[START OF Items]

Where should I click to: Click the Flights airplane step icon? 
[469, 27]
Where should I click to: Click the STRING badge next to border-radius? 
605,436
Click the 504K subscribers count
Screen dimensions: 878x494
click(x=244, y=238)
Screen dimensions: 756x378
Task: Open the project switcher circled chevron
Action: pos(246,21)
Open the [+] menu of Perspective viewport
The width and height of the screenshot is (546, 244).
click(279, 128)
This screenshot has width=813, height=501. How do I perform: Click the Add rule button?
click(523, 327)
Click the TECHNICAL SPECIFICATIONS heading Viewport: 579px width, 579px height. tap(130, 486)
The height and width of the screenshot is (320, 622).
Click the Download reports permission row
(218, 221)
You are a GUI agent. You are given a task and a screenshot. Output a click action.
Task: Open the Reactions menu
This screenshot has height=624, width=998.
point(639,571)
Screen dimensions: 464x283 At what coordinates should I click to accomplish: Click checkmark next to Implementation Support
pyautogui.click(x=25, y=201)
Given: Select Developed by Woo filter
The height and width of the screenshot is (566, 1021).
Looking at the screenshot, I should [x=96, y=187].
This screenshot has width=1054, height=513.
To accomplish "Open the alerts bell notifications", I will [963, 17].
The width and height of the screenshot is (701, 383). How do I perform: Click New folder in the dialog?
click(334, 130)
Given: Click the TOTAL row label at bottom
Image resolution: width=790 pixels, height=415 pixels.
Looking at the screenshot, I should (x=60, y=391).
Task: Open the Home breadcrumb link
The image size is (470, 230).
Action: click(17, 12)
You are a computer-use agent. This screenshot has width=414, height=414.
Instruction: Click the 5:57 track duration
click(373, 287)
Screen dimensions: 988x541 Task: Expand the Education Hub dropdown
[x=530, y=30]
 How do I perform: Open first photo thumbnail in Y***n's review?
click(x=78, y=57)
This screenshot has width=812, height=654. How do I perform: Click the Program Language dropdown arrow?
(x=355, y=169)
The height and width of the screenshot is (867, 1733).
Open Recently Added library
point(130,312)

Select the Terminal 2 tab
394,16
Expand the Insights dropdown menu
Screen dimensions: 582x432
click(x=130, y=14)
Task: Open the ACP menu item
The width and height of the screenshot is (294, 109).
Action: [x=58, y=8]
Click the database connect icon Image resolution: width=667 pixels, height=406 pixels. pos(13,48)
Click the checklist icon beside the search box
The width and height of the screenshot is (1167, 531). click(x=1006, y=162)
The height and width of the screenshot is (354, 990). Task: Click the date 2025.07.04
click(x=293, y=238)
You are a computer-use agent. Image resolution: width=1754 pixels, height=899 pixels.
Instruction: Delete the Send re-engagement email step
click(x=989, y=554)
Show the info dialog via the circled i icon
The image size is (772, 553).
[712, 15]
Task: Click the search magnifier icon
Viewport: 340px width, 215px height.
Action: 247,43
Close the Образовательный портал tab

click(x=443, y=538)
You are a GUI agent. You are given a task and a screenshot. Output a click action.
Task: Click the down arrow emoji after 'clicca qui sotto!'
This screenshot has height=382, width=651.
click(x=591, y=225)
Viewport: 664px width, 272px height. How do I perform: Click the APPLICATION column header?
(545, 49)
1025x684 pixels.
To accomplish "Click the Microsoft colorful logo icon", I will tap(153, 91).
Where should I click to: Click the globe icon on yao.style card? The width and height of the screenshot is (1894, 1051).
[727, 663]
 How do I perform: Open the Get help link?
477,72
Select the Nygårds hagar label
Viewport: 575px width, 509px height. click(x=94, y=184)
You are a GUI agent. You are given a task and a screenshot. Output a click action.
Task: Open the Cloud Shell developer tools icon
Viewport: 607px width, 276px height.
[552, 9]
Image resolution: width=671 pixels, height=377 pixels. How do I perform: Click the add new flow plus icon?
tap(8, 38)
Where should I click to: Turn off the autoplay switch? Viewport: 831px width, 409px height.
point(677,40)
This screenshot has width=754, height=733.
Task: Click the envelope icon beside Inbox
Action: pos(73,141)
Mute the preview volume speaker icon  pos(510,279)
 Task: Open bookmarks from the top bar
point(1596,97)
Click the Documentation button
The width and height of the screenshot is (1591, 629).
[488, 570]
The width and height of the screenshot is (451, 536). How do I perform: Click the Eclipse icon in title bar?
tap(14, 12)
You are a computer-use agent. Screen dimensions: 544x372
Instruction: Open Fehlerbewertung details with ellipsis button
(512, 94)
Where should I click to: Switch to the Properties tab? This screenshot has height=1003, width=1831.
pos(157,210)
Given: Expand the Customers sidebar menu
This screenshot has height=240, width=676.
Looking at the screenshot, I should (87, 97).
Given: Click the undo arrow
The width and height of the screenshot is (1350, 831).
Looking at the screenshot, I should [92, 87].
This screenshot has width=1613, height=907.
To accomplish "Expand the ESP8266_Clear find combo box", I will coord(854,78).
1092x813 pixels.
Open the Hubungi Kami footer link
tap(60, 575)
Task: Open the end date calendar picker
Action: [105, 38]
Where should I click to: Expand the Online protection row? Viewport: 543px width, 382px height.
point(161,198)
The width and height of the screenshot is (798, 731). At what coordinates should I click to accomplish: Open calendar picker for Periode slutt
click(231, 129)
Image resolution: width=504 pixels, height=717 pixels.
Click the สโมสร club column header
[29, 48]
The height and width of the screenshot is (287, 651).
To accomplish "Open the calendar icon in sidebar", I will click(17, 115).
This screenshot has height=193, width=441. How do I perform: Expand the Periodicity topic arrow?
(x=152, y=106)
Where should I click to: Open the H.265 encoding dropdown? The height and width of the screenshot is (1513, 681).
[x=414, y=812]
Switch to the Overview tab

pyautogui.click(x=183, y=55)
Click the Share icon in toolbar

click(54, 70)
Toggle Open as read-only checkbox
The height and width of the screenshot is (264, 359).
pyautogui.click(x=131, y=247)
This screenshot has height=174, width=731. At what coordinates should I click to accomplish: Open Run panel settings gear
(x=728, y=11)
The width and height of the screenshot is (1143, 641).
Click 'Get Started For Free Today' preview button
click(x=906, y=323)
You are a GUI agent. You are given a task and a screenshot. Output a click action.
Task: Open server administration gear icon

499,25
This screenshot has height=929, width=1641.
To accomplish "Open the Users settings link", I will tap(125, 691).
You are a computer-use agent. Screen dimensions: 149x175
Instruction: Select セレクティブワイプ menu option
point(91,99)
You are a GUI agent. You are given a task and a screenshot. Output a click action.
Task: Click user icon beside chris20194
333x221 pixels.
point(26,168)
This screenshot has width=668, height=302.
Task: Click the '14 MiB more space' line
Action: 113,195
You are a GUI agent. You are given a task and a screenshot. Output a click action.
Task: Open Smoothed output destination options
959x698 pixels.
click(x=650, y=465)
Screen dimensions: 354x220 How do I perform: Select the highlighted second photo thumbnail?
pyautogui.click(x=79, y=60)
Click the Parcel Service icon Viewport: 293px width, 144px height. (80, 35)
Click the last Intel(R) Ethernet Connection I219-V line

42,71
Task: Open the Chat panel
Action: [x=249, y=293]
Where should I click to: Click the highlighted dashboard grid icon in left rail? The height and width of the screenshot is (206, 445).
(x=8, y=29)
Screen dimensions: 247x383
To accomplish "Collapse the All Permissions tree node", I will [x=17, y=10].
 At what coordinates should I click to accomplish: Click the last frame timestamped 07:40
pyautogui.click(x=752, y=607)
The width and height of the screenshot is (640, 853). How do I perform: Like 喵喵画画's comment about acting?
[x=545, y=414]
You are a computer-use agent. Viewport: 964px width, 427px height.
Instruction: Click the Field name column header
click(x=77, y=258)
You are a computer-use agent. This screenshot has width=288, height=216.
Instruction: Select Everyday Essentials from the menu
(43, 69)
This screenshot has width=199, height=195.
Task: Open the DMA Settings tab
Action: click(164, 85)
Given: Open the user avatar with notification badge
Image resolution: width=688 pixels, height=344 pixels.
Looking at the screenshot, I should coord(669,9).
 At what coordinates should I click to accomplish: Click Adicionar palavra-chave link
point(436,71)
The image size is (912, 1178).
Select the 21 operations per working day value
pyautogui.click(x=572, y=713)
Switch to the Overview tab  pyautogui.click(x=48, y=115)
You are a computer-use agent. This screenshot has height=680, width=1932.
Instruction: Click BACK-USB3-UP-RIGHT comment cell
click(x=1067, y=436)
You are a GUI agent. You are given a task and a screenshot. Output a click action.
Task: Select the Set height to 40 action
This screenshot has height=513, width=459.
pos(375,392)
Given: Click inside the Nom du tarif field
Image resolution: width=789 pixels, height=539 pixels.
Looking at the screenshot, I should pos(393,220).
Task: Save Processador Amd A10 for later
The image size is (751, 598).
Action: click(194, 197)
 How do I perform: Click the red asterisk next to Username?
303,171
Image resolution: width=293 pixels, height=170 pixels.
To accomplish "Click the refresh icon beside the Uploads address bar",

[END OF Items]

» **Exercise directions**
Please copy the data again, starting with the line that contains "At what coordinates should I click to accomplish: Click the" and going on through the end of the data, renaming "Instruction" to "Command" and leaving everything else as it is.

» **Result for this task**
 At what coordinates should I click to accomplish: Click the last frame timestamped 07:40
pyautogui.click(x=752, y=607)
The width and height of the screenshot is (640, 853). How do I perform: Like 喵喵画画's comment about acting?
[x=545, y=414]
You are a computer-use agent. Viewport: 964px width, 427px height.
Command: Click the Field name column header
click(x=77, y=258)
You are a computer-use agent. This screenshot has width=288, height=216.
Command: Select Everyday Essentials from the menu
(43, 69)
This screenshot has width=199, height=195.
Task: Open the DMA Settings tab
Action: click(164, 85)
Given: Open the user avatar with notification badge
Image resolution: width=688 pixels, height=344 pixels.
Looking at the screenshot, I should coord(669,9).
 At what coordinates should I click to accomplish: Click Adicionar palavra-chave link
point(436,71)
The image size is (912, 1178).
Select the 21 operations per working day value
pyautogui.click(x=572, y=713)
Switch to the Overview tab  pyautogui.click(x=48, y=115)
You are a computer-use agent. This screenshot has height=680, width=1932.
Command: Click BACK-USB3-UP-RIGHT comment cell
click(x=1067, y=436)
You are a GUI agent. You are given a task and a screenshot. Output a click action.
Task: Select the Set height to 40 action
This screenshot has height=513, width=459.
pos(375,392)
Given: Click inside the Nom du tarif field
Image resolution: width=789 pixels, height=539 pixels.
Looking at the screenshot, I should pos(393,220).
Task: Save Processador Amd A10 for later
The image size is (751, 598).
Action: click(194, 197)
 How do I perform: Click the red asterisk next to Username?
303,171
Image resolution: width=293 pixels, height=170 pixels.
To accomplish "Click the refresh icon beside the Uploads address bar",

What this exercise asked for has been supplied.